Hal-hal yang memberatkan, kata hakim, terdakwa tidak membantu program pemerintah dalam memberantas tindak pidana korupsi, terdakwa tidak merasa bersalah, dan tidak menunjukkan rasa penyesalan dalam perkara ini.

Sementara itu, hal-hal yang meringankan adalah terdakwa bersikap sopan di persidangan dan terdakwa selaku kepala rumah tangga mempunyai beban tanggung jawab terhadap terhadap istri dan anak-anaknya.



"Kami sudah berdiskusi dengan penasihat hukum kami, kami akan pikir-pikir untuk melaksanakan banding," kata Angin Prayitno atas putusan hakim.

Selain itu, jaksa penuntut umum (JPU) pada Komisi Pemberantasan Korupsi (KPK) juga menyatakan pikir-pikir terlebih dahulu untuk mengajukan banding.

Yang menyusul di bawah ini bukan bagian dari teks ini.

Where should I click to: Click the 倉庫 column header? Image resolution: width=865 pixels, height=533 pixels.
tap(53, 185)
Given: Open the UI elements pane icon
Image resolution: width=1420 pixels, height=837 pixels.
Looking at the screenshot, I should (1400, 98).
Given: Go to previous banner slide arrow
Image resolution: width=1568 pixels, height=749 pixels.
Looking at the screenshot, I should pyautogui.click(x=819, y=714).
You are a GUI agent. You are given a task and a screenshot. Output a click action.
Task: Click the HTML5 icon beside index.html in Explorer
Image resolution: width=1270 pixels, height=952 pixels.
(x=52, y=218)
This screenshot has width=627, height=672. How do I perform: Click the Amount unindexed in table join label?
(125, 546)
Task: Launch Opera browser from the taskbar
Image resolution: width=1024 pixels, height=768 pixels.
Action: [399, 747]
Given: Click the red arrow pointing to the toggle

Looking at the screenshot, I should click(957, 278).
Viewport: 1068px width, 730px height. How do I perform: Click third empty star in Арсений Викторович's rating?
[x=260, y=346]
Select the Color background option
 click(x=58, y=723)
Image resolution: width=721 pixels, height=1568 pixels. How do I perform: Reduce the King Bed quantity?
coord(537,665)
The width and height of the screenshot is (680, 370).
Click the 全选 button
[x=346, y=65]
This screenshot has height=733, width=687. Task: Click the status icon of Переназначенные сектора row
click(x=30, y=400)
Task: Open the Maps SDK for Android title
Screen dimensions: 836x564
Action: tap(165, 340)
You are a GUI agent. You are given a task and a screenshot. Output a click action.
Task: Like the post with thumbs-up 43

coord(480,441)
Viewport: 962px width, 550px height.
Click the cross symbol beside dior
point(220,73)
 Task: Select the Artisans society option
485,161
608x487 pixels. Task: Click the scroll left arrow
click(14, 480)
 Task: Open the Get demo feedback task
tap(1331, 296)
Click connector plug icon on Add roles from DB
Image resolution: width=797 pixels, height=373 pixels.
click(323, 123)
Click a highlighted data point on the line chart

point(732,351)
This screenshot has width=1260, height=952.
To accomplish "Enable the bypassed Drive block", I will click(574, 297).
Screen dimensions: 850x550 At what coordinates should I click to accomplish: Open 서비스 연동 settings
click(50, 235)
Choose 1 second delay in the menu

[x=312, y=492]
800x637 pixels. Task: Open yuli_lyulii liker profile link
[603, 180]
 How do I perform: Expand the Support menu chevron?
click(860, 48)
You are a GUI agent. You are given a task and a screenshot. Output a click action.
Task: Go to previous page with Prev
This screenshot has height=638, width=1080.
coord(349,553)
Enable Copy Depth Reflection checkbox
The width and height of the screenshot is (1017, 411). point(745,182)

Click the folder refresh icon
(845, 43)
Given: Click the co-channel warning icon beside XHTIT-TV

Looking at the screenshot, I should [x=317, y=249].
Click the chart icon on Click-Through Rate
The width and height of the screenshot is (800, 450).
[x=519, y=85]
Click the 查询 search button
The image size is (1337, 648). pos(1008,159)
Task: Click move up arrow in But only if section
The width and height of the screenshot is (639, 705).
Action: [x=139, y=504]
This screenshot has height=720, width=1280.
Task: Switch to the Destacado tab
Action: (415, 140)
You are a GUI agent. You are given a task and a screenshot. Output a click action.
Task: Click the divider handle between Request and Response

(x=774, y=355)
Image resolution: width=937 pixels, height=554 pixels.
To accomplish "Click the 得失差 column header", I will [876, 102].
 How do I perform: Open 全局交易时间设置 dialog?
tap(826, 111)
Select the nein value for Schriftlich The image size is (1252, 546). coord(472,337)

"Oleh karena itu, putusan dalam perkara ini belum mempunyai kekuatan hukum tetap," kata Fahzal.

Vonis hakim tersebut lebih ringan daripada tuntutan JPU KPK yang sebelumnya menuntut Angin Prayitno Aji 9 tahun penjara ditambah denda Rp1 miliar subsider pidana kurungan pengganti selama 6 bulan.

"Menyatakan terdakwa Angin Prayitno Aji telah terbukti secara sah dan meyakinkan menurut hukum bersalah melakukan tindak pidana korupsi dan tindak pidana pencucian uang sebagaimana dakwaan pertama dan kedua," kata JPU KPK di Pengadilan Tipikor Jakarta, Senin (27/6).

Selain itu, Angin Prayitno juga dituntut oleh JPU KPK untuk membayar uang pengganti sejumlah uang kejahatan yang dinikmatinya, yakni sebesar Rp29.505.167.100,00.

"Jika terpidana tidak membayar uang pengganti dalam waktu 1 bulan sesudah putusan pengadilan yang telah memperoleh kekuatan hukum tetap, harta bendanya dapat disita oleh jaksa dan dilelang untuk menutupi uang pengganti tersebut. Jika tidak mencukupi, dipidana penjara selama 2 tahun," kata JPU.

Angin sendiri adalah terpidana kasus penerimaan suap terkait dengan pemeriksaan pajak yang sudah dijatuhi vonis 9 tahun penjara ditambah denda sebesar Rp300 juta subsider 2 bulan kurungan dan kewajiban membayar uang pengganti sejumlah Rp3,375 miliar.